ただ、デビュー当時の中山美穂は…というと、やや型破りであったものの、その存在はアイドル然としていたことは否めない気がする。彼女は歌手より先に女優としてデビュー。初演はテレビドラマでのツッパリ少女役であった。“やや型破り”と言ったのがそこでの演技で、台詞もシーンもテレビドラマにしては刺激的な内容だった。ドラマの放送後にそのシーンが写真週刊誌に載ったような記憶もある。続いて、映画『ビーバップ・ハイスクール』でのヒロイン役も話題となった。映画自体が大ヒットし、彼女が歌った主題歌で3rdシングル「BE-BOP-HIGHSCHOOL」もスマッシュヒット。[この曲でTBS系で放送されていた『ザ・ベストテン』に初ランクインした]というから、映画も主題歌も中山美穂の完全な出世作だったと言える。その後も数多くのドラマで主役を務め、[月9枠の常連となり、主演が7作品と、女性では最多を記録している(男性を含めると木村拓哉に次ぐ第2位)。また、主演と主題歌を担当した作品も4作で、最多である]とのことで、アイドルとしての活躍は申し分のないものであったと言える([]はいずれもWikipediaから引用)。

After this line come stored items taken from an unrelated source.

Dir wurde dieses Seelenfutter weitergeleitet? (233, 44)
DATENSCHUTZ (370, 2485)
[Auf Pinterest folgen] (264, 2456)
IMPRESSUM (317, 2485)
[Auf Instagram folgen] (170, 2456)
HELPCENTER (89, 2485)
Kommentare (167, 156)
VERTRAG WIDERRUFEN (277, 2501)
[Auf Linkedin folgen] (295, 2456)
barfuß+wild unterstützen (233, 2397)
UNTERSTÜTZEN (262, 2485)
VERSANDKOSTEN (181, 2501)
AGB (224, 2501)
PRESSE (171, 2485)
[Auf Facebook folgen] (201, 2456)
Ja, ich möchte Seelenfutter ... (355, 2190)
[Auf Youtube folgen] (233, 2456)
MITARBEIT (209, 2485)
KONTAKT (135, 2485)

その一方で、デビューから2年間ほどの彼女の楽曲に目新しさはなかったとも思う。そう言うと、大変失礼な物言いに聞こえるかもしれないが、楽曲のレベルが低かったというようなことを言いたいわけではない。シングル曲のほとんどは“作詞:松本 隆/作曲:筒美京平”なので、レベルが低いはずもない。しかしながら、松本&筒美はすでに黄金コンビとして数多くのヒット曲を世に送り出していたし(つまり、それだけ新人の中山美穂が力を入れられていた証拠でもあるのだけれど)、松本 隆の歌詞は先行した松田聖子楽曲のイメージも強い。筒美京平に至っては手掛けた曲が多すぎて(作曲作品の総売上枚数作曲家歴代1位!)、どれがどうと言えないほどである。つまり、中山美穂の当初の楽曲はオリジナリティーが薄かったと言い換えたほうが分かりやすいだろうか。4thシングル「色・ホワイトブレンド」(1986年)で竹内まりや、5th「クローズ・アップ」(1986年)で財津和夫、6th「JINGI・愛してもらいます」(1986年)と10th「50/50」(1987年)とで小室哲哉からも楽曲提供を受けていたものの、ブレイク前のTKはともかくとしても、竹内まりや、財津和夫もまた作曲家としてのバリューが十分にあった頃であったし、そのコラボレーションによって大きな化学変化があったのかと問われたら、正直言って、“あった”とは言いづらいのではなかろうか。彼女にとって明らかに歌手としての転機となったのは角松敏生との邂逅であろう。具体的に言えば、シングル「You're My Only Shinin' Star」と、今回紹介する6thアルバム『CATCH THE NITE』である(ともに1988年)。